What is required — Give the listing again word for word, excluding the pictures it contains.

[Entries supplied]

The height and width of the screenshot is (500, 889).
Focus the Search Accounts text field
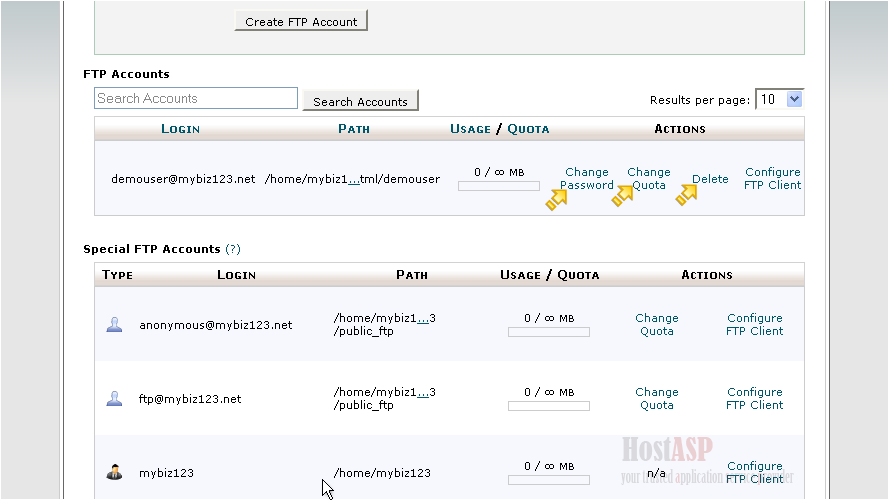click(196, 98)
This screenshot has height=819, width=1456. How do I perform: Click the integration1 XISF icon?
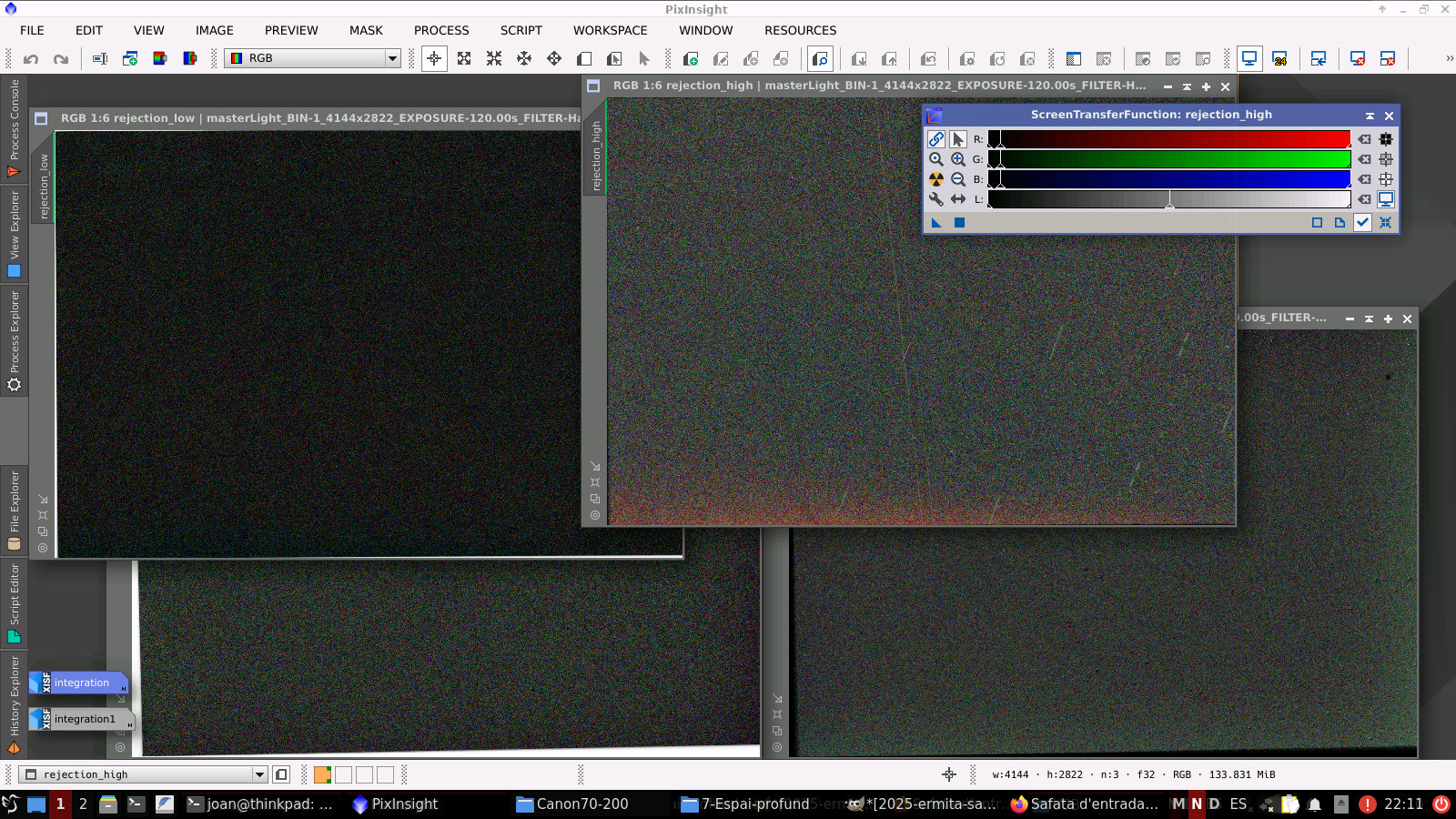coord(80,719)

[/Entries supplied]

Exercise response —
The height and width of the screenshot is (500, 889).
Focus the Search Accounts text field
click(196, 98)
This screenshot has height=819, width=1456. How do I perform: Click the integration1 XISF icon?
coord(80,719)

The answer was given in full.